## REQUIRED ACTION
From the line containing "Given: Click the pin emphasis tool icon" onward, retype each line of the entries below exactly, last line included.

══════

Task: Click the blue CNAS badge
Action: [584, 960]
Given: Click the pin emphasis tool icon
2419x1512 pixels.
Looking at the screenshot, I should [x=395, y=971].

══════

## ANSWER
Given: Click the pin emphasis tool icon
2419x1512 pixels.
Looking at the screenshot, I should [x=395, y=971].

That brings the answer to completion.